Standard buffers for piping plovers would be reduced from 75 meters to 50 meters for courtship nesting, and abandoned nests and from 1,000 meters to 200 meters on each side of the brood for the first week and 100 meters after that. These buffers, CHAPA said, are based on the U.S. Fish and Wildlife Service’s 1996 Piping Plover Recovery Plan.
Additional NPS staff members should be used if required to monitor the movement of unfledged piping plover chicks to enable the smaller buffers.
Pedestrians and vehicles should not be prohibited in pre-nesting closures for oystercatchers and colonial waterbirds.
All pre-nesting closures should be removed no later than July 31.
In all cases, if buffers close pedestrian or vehicle access, the park should look first to a bypass, separated from the resource by natural or manmade barriers, such as dunes. If a bypass is not available, the park should consider a corridor around or through the closure.
If neither a bypass or corridor is possible, the park should consider modified, lesser buffer distances. If the buffer cannot be modified, the superintendent should have the discretion to reduce the buffer to a minimum on a case-by-case basis.
The duration of resource closures would be reduced from two weeks to one week if a nest is abandoned.
All buffers are to be removed immediately after chicks fledge.
Sea turtle nest buffers would be about the same as they currently are under park resource policies. Hatch-window buffers would be reduced and more emphasis would be placed on bypasses and corridors around nests in the hatch window.
If no temporary bypass or alternate route is available during the hatch window, the nest would be relocated.
The recommendations also call for solid light-impermeable fencing extending to the high tide line during the period of Sept. 15-Nov. 15 when night driving is permitted on ORV routes with no turtle nests. The purpose of the fencing would be to protect hatchlings from disturbance from headlights of vehicles in ORV routes. This would stop situations such as the one that arose last fall when the ORV route from Ramp 44 to Cape Point was closed from Oct. 6 until Nov. 25 because of possible light disturbance to a nest that was adjacent — to but not in — the ORV route.
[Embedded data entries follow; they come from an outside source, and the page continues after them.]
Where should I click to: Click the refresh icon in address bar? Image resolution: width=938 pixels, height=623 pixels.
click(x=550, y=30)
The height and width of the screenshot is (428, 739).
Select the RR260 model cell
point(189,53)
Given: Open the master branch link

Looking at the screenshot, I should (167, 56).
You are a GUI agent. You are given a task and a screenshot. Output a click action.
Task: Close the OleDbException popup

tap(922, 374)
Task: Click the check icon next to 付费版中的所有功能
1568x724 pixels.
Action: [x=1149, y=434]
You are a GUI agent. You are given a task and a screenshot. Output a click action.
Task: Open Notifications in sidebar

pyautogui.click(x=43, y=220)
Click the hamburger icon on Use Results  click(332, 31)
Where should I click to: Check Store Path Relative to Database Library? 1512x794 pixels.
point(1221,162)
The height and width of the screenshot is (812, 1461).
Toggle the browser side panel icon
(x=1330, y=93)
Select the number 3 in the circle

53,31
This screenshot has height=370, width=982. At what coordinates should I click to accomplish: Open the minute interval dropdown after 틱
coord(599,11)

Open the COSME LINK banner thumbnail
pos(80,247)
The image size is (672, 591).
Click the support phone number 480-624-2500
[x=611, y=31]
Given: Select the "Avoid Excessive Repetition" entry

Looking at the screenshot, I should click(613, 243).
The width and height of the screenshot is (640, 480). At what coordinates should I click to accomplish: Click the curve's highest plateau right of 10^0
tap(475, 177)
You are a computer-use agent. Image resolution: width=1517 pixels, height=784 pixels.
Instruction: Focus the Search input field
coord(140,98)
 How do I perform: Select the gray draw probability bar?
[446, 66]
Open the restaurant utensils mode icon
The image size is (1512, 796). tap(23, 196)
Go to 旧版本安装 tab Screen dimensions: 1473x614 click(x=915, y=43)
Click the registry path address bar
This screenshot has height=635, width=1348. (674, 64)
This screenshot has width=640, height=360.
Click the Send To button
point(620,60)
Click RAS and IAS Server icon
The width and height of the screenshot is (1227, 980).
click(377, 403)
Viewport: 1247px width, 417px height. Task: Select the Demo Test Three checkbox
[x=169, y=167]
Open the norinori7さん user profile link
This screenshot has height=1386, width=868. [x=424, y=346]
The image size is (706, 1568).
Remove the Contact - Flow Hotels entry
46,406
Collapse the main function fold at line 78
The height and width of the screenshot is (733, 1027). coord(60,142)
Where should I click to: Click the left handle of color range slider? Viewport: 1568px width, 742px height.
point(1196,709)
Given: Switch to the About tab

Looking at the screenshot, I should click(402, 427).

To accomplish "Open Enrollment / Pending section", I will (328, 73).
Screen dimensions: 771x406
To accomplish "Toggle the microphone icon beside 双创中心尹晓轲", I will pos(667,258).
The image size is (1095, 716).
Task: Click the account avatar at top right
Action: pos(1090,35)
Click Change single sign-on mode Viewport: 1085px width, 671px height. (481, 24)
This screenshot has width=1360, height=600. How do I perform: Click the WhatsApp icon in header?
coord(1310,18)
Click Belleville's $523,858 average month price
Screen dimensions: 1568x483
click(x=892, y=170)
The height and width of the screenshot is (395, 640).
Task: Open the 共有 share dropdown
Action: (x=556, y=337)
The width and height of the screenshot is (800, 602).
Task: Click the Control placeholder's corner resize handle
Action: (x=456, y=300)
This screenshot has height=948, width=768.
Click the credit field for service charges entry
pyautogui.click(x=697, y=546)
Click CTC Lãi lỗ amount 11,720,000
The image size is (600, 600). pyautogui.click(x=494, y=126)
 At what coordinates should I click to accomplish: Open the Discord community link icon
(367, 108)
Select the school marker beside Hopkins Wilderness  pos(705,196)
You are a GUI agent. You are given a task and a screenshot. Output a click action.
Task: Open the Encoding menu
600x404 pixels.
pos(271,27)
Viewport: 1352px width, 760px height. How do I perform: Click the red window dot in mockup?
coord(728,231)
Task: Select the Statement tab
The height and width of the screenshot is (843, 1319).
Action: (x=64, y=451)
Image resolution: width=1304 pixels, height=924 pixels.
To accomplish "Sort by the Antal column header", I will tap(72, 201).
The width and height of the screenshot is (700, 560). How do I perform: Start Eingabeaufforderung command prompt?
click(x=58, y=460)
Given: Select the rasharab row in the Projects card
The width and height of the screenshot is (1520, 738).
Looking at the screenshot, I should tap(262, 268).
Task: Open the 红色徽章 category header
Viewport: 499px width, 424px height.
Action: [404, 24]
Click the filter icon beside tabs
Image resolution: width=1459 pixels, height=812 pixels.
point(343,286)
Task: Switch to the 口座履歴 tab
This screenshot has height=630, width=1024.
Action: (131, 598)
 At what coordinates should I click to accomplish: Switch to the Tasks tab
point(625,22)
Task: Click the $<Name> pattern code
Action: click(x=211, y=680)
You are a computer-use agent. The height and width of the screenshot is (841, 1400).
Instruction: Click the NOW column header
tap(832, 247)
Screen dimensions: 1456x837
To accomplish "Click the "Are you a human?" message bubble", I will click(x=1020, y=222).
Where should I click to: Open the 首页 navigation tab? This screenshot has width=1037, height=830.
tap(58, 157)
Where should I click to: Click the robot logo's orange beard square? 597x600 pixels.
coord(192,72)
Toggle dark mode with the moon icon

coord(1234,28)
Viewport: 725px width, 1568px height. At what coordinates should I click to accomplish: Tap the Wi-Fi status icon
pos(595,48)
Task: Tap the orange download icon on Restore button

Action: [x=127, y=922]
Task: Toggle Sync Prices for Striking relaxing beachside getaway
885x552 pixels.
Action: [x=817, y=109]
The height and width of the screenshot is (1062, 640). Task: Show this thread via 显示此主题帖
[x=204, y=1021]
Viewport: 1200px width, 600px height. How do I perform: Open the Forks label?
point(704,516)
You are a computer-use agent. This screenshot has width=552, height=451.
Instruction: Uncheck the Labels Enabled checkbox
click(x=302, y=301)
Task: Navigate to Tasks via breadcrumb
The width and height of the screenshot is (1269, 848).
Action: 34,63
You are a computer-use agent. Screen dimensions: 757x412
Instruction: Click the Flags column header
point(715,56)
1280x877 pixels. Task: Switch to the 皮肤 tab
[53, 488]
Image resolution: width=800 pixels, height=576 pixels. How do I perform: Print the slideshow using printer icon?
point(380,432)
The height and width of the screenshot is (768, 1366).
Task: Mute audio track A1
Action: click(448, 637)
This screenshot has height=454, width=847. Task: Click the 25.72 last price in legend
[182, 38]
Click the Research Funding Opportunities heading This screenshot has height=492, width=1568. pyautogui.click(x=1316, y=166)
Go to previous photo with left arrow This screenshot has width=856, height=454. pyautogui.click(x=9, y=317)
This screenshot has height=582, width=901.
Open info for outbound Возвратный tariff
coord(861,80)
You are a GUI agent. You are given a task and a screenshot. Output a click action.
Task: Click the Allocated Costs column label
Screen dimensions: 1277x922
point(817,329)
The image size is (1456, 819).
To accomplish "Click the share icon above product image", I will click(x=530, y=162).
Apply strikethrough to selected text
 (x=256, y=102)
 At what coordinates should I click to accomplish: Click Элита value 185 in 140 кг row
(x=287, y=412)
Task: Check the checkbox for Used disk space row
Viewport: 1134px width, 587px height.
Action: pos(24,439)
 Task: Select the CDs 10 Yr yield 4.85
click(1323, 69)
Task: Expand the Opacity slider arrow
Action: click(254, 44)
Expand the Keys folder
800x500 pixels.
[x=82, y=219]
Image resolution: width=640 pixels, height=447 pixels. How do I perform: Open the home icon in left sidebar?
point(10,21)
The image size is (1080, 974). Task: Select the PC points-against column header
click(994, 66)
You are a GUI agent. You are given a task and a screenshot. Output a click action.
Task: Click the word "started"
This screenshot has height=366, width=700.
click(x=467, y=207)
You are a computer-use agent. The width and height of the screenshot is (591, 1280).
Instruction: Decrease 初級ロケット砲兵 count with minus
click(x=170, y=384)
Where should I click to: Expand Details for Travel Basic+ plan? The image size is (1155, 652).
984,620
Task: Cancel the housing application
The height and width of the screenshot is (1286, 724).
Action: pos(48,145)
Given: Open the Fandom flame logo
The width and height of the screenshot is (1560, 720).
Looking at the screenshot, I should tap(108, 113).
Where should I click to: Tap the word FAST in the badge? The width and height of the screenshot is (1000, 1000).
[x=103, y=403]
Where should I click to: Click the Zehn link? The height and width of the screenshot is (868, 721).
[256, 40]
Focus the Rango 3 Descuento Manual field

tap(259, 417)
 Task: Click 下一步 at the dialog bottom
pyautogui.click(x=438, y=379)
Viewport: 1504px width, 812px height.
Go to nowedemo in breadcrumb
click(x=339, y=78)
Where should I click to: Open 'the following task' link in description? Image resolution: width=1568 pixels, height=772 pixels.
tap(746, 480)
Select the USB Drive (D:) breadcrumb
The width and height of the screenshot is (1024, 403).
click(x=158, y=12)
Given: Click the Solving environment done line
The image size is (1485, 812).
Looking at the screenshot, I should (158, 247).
Hallac has said that the seashore’s recommendations for complying with the new legislation will be made public in mid- to late April and will be followed by five public meetings.
Seashore staff members have been meeting for several months to collect and evaluate peer-reviewed science on buffers, which Hallac says will also be made public. The Park Service has also included the state Wildlife Resources Commission and Fish and Wildlife in its discussions.
The Department of Interior must report back to Congress on what it proposes to do about modifying buffers and providing corridors and bypasses by mid-June.
It is possible that some, but not all, of the seashore’s recommendations could be implemented during the current nesting season.
The Park Service has until the end of the year to comply with the other parts of the legislation. Hallac says that staff members will turn its attention to them when the first part on buffers is completed.